Born 7 November 1872, Washington, D.C.; died 10 February 1956, New York, New York

Wrote under: Leonora Speyer

Daughter of Count Ferdinand von Stosch; married 1893 (divorced); Sir Edgar Speyer, 1902; children: four daughters

Daughter of a Prussian father who fought for the Union in the Civil War and a New England mother, Leonora von Stosch Speyer's first career was as a violinist. Having attended public schools, then the Brussels Conservatory, she made her debut at eighteen with the Boston Symphony and later played with the New York Philharmonic. Speyer had four daughters during her first marriage, which ended in divorce. In 1902, she married Sir Edgar Speyer, a banker, who gave up his British title to become an American citizen. In 1915 the couple moved to the U.S. and Speyer, already in her forties, began writing poetry.

When acute neuritis forced Speyer to give up the violin, she turned seriously to writing. Her career was highlighted by receipt of several prizes, among them the Pulitzer Prize in 1927 for her second book of poems, Fiddler's Farewell (1926). Speyer was president of the Poetry Society of America from 1934 to 1936; beginning in 1937, she taught a writing workshop at Columbia University for a number of years.

Speyer was obviously influenced by her friend Amy Lowell and other Imagist poets, and she is noticeably derivative of Edna St. Vincent Millay. Even so, her own voice is distinctive; it is direct, personal, and immediate, even when the subject is a remote place or distant time. Speyer writes in "House of Calvin" (Slow Wall, 1939), that she is one "who loved the lovely things of God," an attitude clearly reflected in her many nature poems. Music often provides subject or image, and she was praised for the "melodious and rhythmical sound effects" in her work. Speyer employs such diverse forms as free verse, prose poetry, ballads, and sonnets.

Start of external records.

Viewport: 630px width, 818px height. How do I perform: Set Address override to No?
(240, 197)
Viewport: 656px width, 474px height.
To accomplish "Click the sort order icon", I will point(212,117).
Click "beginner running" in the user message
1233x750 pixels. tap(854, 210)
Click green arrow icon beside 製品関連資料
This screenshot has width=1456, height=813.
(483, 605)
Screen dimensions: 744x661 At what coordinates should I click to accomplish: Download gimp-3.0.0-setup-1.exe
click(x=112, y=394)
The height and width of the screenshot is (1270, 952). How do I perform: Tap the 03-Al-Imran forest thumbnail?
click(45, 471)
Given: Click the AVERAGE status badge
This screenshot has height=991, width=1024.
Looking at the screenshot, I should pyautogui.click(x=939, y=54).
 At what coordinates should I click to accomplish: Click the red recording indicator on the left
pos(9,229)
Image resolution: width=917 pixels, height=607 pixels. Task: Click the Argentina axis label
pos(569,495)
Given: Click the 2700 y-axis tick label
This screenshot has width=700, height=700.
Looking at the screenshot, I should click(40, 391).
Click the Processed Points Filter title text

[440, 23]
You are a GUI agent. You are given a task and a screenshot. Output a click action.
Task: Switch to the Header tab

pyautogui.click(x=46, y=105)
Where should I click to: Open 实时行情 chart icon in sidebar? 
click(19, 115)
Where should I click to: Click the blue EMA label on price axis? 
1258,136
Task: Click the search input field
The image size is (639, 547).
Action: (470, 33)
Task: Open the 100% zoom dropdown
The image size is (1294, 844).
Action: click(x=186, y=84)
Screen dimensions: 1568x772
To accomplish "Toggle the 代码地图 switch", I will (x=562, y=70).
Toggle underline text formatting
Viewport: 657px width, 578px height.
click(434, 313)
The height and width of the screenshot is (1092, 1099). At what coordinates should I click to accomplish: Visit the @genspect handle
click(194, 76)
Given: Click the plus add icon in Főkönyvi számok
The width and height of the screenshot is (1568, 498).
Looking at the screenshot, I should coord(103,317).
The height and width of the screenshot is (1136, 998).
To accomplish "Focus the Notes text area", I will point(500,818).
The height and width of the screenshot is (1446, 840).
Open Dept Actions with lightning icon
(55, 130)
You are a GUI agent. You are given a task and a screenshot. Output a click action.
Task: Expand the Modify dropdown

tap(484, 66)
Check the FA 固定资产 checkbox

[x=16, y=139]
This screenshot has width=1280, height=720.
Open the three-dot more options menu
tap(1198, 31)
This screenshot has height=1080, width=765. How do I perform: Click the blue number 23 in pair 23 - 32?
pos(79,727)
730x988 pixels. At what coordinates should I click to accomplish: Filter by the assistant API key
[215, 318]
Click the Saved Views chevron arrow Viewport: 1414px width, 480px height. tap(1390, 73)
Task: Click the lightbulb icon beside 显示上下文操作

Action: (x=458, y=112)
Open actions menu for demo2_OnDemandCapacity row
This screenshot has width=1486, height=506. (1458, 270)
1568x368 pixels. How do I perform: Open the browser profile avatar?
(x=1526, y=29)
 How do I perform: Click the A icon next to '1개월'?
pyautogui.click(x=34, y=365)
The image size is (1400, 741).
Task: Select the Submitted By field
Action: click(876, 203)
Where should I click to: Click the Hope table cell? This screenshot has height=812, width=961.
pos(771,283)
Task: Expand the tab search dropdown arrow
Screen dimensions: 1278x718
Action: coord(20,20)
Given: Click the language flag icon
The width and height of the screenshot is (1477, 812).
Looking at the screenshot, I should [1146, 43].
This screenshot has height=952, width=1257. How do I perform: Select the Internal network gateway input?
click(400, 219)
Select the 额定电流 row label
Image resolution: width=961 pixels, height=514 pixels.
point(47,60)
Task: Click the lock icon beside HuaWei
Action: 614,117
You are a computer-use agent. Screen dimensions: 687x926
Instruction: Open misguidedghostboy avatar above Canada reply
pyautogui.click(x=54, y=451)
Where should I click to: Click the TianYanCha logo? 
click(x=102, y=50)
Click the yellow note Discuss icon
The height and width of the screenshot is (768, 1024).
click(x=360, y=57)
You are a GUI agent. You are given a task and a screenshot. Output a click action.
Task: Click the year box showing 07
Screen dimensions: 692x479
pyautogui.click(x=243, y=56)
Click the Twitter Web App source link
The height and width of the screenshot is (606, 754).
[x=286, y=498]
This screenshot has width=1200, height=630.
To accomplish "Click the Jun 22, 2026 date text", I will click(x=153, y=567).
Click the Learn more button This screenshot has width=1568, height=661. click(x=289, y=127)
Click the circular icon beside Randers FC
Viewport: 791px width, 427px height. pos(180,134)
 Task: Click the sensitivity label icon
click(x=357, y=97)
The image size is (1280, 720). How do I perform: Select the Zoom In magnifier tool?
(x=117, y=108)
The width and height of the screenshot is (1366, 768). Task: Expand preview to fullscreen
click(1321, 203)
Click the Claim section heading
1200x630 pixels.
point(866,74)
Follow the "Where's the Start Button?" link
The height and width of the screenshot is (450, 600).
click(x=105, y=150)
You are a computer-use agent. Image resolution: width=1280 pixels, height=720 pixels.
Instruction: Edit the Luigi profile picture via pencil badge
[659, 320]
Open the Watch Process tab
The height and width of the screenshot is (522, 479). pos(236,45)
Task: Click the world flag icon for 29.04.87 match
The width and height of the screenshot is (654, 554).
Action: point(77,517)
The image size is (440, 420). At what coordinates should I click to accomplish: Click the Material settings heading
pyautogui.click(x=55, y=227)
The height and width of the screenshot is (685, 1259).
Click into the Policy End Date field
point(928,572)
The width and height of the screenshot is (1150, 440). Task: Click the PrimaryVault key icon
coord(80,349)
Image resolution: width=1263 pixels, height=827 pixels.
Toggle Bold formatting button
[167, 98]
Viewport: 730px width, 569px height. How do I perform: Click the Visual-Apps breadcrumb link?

Speyer often uses fresh or startling images, as in "Bird in a Tree" (Slow Wall), when she writes of "The beak like tiny scissors / Snipping the sound to shape." Occasionally her images are strained or precious, but many succeed dramatically, as when "thunder crumbles the sky" in "Squall" (A Canopic Jar, 1921). The linking of antithetical terms is another of her favorite devices: in "Of Mountains" (Fiddler's Farewell) the hills are "stone wings" in "granite flight."

Least successful of Speyer's poems are those in which she invents female characters in the tradition of folklore. These tend to be melodramatic, sentimental, or even silly. "Monk and Lady" and "Ballad of Old Doc Higgins" (both from Naked Heel, 1931) are prime examples. More successful are poems whose heroines, such as Sappho, Medusa, Salome, Mary Magdalene, are drawn from myth or history. Also successful are poems that explore the relationships of modern women and men. The speaker of "The Ladder" (A Canopic Jar), for example, reveals herself a martyr to a faithless man, saying she "kissed the foot that bruised [her] as it passed." The sequence "Sonnets of a Not Unusual Situation" (Naked Heel) describes a woman with casual lovers in her past who now finds herself unable to establish intimacy with the man she loves.

From the study and practice of the violin, Speyer learned, she said, "the patience, the concentration, the knowledge of how to work" that helped her with her writing. But it was the writing, she also said, that gave her "a sense of…high noon in the soul."

Other Works:

American Poets: An Anthology of Contemporary Verse (edited by Speyer, 1923). Nor Without Music (published with Slow Wall, 1946).


Reference works:


Other references:

Bellman (4 Jan. 1919). NYT (3 May 1927, 11 Feb. 1956). Poetry (July 1940). SR (23 May 1946).